The article explains how chatbots can help marketing efforts by increasing engagement, bringing a brand to life, and even presenting personalization opportunities. All great stuff and all key factors in successful marketing efforts. But I’d be remiss if I didn’t delve into the personalization aspect.
The personalization described in that article is based on broad segments — chatbots ask basic, canned questions that lead to basic responses. This isn’t personalization.
Forrester’s recent report on “The State of Chatbots” found that most chatbots are disappointing consumers with poor user experiences by not setting expectations and acting in unexpected ways. The analyst firm also found many instances where a chatbot offered a quick and effective answer to a consumer’s question.
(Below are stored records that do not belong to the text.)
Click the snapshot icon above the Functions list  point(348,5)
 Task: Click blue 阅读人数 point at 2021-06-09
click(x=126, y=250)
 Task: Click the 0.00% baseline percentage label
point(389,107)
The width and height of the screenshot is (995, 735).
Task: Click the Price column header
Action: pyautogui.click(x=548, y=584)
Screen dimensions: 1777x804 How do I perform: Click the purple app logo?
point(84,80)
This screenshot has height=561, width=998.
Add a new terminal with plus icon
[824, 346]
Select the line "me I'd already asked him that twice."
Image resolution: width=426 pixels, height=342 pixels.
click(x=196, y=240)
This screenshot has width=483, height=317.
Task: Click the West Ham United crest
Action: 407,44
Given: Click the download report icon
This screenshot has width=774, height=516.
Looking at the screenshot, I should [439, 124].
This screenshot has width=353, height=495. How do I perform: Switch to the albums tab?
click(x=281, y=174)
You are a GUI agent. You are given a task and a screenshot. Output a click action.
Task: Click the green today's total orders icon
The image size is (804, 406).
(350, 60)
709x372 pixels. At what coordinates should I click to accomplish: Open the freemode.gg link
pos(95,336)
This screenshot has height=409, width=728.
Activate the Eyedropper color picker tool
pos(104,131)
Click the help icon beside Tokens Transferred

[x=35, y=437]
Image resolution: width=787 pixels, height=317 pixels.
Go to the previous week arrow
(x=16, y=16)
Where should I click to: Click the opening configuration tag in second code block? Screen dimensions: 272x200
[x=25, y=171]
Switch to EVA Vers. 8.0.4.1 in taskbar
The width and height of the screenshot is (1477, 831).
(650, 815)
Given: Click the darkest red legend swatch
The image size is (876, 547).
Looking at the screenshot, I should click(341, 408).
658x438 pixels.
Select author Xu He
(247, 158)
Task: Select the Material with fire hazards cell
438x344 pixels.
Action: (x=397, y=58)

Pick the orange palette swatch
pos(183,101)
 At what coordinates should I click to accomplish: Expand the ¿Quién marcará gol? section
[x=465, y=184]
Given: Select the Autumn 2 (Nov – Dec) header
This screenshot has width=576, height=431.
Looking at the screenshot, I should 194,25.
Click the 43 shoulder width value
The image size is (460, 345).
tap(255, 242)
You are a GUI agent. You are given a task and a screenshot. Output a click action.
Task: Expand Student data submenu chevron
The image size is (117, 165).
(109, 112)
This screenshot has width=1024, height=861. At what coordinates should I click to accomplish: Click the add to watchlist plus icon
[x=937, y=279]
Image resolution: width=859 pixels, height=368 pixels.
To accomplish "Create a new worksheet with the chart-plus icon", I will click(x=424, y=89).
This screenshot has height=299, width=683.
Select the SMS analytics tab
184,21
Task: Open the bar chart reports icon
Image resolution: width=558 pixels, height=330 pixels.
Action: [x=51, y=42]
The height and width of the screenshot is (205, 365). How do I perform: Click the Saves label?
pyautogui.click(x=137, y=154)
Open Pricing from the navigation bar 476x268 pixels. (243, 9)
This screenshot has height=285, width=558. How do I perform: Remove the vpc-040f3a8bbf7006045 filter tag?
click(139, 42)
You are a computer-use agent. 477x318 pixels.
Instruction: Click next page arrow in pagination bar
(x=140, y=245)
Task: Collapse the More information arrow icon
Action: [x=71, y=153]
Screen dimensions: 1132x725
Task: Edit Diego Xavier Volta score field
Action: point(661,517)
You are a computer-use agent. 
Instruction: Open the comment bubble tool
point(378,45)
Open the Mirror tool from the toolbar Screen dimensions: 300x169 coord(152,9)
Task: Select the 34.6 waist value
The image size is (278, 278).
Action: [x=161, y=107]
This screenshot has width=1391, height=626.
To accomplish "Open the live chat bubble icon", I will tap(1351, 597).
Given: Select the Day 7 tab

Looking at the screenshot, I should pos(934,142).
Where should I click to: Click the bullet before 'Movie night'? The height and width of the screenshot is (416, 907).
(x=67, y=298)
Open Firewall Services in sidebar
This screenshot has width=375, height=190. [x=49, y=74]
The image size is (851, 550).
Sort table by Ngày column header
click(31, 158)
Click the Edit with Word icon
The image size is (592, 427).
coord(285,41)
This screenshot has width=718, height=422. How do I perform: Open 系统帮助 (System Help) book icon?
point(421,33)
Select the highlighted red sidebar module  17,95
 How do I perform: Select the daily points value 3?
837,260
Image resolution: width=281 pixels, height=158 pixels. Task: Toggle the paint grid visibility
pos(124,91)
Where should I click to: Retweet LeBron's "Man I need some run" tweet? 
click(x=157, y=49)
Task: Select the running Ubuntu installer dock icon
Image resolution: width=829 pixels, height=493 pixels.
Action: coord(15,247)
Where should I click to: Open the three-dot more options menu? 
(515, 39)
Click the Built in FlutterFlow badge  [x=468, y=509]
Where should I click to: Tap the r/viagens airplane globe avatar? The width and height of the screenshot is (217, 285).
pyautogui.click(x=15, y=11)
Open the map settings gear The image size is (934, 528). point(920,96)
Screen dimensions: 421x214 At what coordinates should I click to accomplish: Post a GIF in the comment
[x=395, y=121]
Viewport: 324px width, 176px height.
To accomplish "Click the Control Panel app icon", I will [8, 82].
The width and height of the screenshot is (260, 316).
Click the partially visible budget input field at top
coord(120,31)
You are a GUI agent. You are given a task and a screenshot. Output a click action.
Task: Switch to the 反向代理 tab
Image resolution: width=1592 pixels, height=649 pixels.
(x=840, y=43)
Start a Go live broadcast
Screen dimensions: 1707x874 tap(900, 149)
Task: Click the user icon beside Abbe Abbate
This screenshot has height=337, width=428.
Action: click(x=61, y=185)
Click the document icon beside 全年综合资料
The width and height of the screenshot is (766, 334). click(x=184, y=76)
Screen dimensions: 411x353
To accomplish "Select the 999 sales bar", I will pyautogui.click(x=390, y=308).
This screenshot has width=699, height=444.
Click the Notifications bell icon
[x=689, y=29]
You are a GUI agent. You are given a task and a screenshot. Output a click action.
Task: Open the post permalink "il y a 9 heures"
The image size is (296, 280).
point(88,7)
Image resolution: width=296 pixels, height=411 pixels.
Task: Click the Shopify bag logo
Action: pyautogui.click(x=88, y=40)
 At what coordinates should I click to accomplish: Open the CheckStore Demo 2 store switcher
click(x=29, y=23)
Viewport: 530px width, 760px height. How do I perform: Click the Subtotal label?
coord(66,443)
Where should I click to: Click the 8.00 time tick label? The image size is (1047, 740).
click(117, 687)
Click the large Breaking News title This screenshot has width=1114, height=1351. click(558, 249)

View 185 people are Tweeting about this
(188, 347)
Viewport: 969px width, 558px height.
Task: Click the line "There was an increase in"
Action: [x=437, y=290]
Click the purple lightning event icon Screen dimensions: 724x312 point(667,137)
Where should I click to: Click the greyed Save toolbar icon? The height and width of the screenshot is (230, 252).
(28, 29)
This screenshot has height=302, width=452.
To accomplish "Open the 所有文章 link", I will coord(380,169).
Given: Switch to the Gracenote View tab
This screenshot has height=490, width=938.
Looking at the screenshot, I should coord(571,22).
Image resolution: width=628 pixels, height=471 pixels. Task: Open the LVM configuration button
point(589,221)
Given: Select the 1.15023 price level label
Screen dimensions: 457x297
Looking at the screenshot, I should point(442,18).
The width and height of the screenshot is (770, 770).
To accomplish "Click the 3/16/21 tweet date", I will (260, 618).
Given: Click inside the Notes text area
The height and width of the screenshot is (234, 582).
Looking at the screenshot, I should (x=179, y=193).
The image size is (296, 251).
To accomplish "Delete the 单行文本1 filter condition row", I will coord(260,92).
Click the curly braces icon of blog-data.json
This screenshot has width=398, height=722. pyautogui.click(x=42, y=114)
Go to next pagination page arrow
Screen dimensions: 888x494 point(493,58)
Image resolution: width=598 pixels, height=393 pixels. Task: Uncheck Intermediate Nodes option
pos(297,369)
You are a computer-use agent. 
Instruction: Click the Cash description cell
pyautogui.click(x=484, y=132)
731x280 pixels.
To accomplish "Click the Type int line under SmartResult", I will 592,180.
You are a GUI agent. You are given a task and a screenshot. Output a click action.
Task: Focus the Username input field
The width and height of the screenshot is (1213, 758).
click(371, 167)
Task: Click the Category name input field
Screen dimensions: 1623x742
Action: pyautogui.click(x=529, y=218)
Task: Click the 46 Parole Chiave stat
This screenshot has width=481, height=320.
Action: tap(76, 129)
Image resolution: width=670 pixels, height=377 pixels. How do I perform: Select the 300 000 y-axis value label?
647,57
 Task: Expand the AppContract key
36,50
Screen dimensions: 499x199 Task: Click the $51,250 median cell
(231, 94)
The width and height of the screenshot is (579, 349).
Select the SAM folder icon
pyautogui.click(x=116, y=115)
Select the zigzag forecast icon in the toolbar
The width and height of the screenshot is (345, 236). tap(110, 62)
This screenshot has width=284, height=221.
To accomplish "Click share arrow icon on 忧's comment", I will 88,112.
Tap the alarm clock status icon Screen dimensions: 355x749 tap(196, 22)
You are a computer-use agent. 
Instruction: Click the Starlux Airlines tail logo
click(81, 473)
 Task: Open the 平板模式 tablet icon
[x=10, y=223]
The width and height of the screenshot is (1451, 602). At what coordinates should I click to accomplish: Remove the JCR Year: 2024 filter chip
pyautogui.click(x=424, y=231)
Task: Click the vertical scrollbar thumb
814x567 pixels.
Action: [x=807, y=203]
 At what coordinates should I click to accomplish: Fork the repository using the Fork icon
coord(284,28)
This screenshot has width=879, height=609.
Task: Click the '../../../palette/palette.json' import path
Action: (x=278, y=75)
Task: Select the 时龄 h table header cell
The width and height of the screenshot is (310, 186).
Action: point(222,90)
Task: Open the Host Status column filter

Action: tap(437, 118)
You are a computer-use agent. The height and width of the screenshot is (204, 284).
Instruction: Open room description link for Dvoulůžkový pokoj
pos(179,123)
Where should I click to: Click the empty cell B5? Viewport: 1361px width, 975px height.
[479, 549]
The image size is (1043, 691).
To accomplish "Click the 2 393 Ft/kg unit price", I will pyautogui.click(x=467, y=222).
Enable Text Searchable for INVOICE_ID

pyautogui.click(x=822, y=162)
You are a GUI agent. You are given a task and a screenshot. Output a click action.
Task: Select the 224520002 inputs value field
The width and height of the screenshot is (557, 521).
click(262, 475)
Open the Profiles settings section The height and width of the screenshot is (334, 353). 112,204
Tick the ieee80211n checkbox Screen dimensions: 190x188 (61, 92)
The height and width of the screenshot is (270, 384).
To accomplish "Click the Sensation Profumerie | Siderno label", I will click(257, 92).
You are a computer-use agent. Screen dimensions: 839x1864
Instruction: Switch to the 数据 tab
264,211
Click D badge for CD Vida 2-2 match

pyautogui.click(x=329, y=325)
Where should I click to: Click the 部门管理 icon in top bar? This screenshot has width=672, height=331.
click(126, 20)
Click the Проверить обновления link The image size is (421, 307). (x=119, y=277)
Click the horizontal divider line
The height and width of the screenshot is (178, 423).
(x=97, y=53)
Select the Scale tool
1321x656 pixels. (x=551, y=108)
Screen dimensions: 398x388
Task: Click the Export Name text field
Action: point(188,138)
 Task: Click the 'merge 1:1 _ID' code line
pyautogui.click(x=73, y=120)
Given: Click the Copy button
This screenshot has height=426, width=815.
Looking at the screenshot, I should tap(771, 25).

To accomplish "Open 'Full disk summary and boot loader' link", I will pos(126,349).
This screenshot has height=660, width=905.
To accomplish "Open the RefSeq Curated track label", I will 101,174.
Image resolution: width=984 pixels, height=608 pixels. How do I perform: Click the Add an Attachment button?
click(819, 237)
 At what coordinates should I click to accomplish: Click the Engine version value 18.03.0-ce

However, about one-third of the time, existing chatbots either failed to complete the consumer’s request or provided a clunky, awkward experience.
Is this how you want your customers remembering your brand?
Today, companies collect, analyze, and make use of customer data from more channels than ever before — using website history, mobile, social, location, and CRM — which, in theory, should make a company smarter about its customers. But most companies still struggle to interact with customers in a relevant manner — making the right offers to the right customers at the right time. This is because traditional marketing segments based on factors such as age, gender, and location simply don’t lend themselves to the personalized experience customers now expect.
If you’re working with, say, 10 static segments on more generalized information, responses from this type of marketing program can’t compare to the ROI of campaigns that let you connect with more contextually relevant and timely programs. Connect when the customer is ready, not based on the company’s marketing schedules.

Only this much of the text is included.